O governador do Pará, Helder Barbalho, voltou a demonstrar confiança de que as dificuldades com hospedagem em Belém não esvaziarão a COP30, conferência das Nações Unidas sobre mudanças climáticas que será realizada em novembro na capital paraense. Para ele, o evento ocorrerá sem problemas e o mais importante é o legado de cultura ambiental e de infraestrutura que deixará para o Estado. “Por [hotelaria] se tratar de uma atividade do setor privado fizemos grande esforço para ajudar, inclusive nos juntando com outros órgãos para fiscalizar e não permitir abusos”, disse o governado durante o Fórum Energy and Tech, realizado pelo Valor em parceria com a Amcham em Nova York nesta segunda-feira.
Barbalho ressaltou que, apesar das críticas oficiais feitas em reuniões preparatórias nos últimos meses, 72 delegações de países já confirmaram que estarão na COP30 e que outras 76 estão no processo que deve terminar em confirmações oficiais de presença. Também ressaltou que, se incluir grupos do setor privado e de universidades e populações nativas, já há 146 países que estarão presentes em Belém.
O governador também falou das vantagens que a COP30 está levando para Belém. Segundo ele, uma delas é que se acelerou o processo de transformação da economia local para novas vocações como o turismo e a bioeconomia.

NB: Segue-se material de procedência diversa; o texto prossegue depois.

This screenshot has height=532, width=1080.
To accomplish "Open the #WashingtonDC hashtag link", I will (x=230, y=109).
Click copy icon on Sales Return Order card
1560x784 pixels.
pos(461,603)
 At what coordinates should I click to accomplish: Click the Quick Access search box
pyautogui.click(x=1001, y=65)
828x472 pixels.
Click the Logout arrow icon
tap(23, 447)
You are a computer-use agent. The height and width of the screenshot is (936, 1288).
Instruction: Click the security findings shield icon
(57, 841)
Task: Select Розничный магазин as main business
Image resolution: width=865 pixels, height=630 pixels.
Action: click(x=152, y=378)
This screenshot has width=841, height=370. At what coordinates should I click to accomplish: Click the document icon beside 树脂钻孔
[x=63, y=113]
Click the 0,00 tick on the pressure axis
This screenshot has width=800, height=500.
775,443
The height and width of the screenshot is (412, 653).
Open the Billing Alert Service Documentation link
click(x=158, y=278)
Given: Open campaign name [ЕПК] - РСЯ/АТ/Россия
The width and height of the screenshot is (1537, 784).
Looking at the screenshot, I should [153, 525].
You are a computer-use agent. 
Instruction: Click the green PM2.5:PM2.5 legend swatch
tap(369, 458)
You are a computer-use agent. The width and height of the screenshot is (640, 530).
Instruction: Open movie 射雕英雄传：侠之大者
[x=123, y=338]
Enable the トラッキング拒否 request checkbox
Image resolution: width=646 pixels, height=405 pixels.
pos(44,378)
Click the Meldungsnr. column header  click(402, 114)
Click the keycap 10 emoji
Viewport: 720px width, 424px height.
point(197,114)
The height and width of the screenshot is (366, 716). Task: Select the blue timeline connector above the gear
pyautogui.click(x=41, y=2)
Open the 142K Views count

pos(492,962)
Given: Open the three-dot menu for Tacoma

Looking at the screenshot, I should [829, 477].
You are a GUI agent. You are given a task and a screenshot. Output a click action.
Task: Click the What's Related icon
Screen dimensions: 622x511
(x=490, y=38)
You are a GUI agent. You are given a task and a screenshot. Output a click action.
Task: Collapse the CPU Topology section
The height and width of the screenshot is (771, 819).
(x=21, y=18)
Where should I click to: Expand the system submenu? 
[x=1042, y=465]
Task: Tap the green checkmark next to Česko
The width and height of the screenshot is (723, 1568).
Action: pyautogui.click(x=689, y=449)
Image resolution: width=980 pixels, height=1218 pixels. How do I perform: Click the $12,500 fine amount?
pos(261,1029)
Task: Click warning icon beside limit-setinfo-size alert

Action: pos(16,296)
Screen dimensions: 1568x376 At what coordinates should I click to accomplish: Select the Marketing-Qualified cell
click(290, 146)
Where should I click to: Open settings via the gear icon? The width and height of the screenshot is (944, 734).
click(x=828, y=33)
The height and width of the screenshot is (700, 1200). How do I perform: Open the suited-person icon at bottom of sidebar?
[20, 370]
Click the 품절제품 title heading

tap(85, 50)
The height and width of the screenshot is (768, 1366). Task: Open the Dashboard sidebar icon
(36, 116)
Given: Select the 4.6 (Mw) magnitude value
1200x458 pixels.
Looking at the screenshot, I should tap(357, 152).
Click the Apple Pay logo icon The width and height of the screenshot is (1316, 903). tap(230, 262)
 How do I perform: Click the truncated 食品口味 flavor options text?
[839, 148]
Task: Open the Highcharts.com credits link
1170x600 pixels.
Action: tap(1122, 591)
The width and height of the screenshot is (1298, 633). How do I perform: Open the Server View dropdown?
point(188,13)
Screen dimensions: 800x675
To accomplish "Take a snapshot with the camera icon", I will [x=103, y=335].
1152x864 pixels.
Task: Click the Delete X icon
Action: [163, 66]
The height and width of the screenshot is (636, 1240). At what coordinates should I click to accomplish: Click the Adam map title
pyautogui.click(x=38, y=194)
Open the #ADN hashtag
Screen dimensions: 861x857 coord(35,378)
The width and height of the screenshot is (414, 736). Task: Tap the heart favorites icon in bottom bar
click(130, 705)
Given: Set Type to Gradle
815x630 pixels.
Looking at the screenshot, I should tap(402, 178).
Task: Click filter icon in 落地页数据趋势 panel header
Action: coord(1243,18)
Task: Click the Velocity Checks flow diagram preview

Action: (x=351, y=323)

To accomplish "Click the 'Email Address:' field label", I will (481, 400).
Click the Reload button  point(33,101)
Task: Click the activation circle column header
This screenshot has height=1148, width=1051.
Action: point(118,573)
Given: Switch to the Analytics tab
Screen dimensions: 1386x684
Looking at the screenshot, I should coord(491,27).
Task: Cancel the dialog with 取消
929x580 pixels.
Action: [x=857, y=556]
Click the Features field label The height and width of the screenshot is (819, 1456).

De acordo com Barbalho, os investimentos em infraestrutura e a exposição gerada pela COP30 estão tornando o turismo uma nova vocação para a economia local, algo que era secundário na dinâmica do Estado. Em relação à bioeconomia, o governador enalteceu o centro de bioeconomia que será inaugurado na semana que vem na capital paraense. “O Pará está deixando a agenda predatória do extrativismo para construir soluções baseadas na natureza”, disse Barbalho, dizendo que o Estado investiu R$ 2 bilhões para desenvolver a bioeconomia local. “Queremos que a bioeconomia seja uma nova vocação econômica no Pará”, acrescentou.
Barbalho disse ainda que está atuando para que os setores extrativistas tradicionais do Pará reduzam suas emissões e contribuam para o processo de transformação gradual da economia do Estado. “O Brasil precisa aumentar a restauração florestal, no Pará estamos fazendo concessões para restaurações florestais”, destacou, mencionando um decreto recente do governo estadual sobre concessões para que empresas assumam áreas degradadas e restaurem florestas para explorar o potencial bioeconômico da Amazônia. “É uma nova agenda de restauração ambiental atrelada ao mercado de carbono”, finalizou.